What to work on -
Duplicate the data below line for line, without altering anything.

** begin Entries shown **

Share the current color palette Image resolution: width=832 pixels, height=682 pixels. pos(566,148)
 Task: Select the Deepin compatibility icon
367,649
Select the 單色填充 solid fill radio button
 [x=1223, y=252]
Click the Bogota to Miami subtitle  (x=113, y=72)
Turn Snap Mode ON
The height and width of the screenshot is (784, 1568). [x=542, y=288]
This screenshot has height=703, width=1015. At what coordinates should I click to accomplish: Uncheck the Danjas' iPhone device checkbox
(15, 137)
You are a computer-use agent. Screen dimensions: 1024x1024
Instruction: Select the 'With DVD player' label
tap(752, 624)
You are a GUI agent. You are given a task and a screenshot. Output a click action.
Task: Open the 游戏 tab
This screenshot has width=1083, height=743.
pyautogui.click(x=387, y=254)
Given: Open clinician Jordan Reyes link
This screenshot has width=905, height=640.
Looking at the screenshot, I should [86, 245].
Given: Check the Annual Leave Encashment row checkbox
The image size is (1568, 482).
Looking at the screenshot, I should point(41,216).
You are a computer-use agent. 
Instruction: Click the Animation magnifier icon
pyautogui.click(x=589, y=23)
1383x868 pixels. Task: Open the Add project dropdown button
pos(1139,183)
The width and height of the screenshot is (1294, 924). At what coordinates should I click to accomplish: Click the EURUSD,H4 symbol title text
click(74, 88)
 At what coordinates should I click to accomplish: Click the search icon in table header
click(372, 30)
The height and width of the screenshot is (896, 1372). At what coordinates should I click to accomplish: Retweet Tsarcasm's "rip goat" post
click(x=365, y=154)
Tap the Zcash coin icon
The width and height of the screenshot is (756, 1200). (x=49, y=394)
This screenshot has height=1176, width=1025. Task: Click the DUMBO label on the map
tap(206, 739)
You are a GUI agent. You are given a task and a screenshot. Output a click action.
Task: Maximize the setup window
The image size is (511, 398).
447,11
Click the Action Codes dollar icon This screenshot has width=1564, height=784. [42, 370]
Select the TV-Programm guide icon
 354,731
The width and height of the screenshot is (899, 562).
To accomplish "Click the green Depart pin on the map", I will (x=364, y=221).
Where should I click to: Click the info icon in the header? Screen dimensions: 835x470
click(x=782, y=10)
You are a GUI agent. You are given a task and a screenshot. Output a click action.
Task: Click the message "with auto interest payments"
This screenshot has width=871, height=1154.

** end Entries shown **

Solution to this task -
Share the current color palette Image resolution: width=832 pixels, height=682 pixels. pos(566,148)
 Task: Select the Deepin compatibility icon
367,649
Select the 單色填充 solid fill radio button
 [x=1223, y=252]
Click the Bogota to Miami subtitle  (x=113, y=72)
Turn Snap Mode ON
The height and width of the screenshot is (784, 1568). [x=542, y=288]
This screenshot has height=703, width=1015. At what coordinates should I click to accomplish: Uncheck the Danjas' iPhone device checkbox
(15, 137)
You are a computer-use agent. Screen dimensions: 1024x1024
Instruction: Select the 'With DVD player' label
tap(752, 624)
You are a GUI agent. You are given a task and a screenshot. Output a click action.
Task: Open the 游戏 tab
This screenshot has width=1083, height=743.
pyautogui.click(x=387, y=254)
Given: Open clinician Jordan Reyes link
This screenshot has width=905, height=640.
Looking at the screenshot, I should [86, 245].
Given: Check the Annual Leave Encashment row checkbox
The image size is (1568, 482).
Looking at the screenshot, I should point(41,216).
You are a computer-use agent. 
Instruction: Click the Animation magnifier icon
pyautogui.click(x=589, y=23)
1383x868 pixels. Task: Open the Add project dropdown button
pos(1139,183)
The width and height of the screenshot is (1294, 924). At what coordinates should I click to accomplish: Click the EURUSD,H4 symbol title text
click(74, 88)
 At what coordinates should I click to accomplish: Click the search icon in table header
click(372, 30)
The height and width of the screenshot is (896, 1372). At what coordinates should I click to accomplish: Retweet Tsarcasm's "rip goat" post
click(x=365, y=154)
Tap the Zcash coin icon
The width and height of the screenshot is (756, 1200). (x=49, y=394)
This screenshot has height=1176, width=1025. Task: Click the DUMBO label on the map
tap(206, 739)
You are a GUI agent. You are given a task and a screenshot. Output a click action.
Task: Maximize the setup window
The image size is (511, 398).
447,11
Click the Action Codes dollar icon This screenshot has width=1564, height=784. [42, 370]
Select the TV-Programm guide icon
 354,731
The width and height of the screenshot is (899, 562).
To accomplish "Click the green Depart pin on the map", I will (x=364, y=221).
Where should I click to: Click the info icon in the header? Screen dimensions: 835x470
click(x=782, y=10)
You are a GUI agent. You are given a task and a screenshot. Output a click action.
Task: Click the message "with auto interest payments"
This screenshot has width=871, height=1154.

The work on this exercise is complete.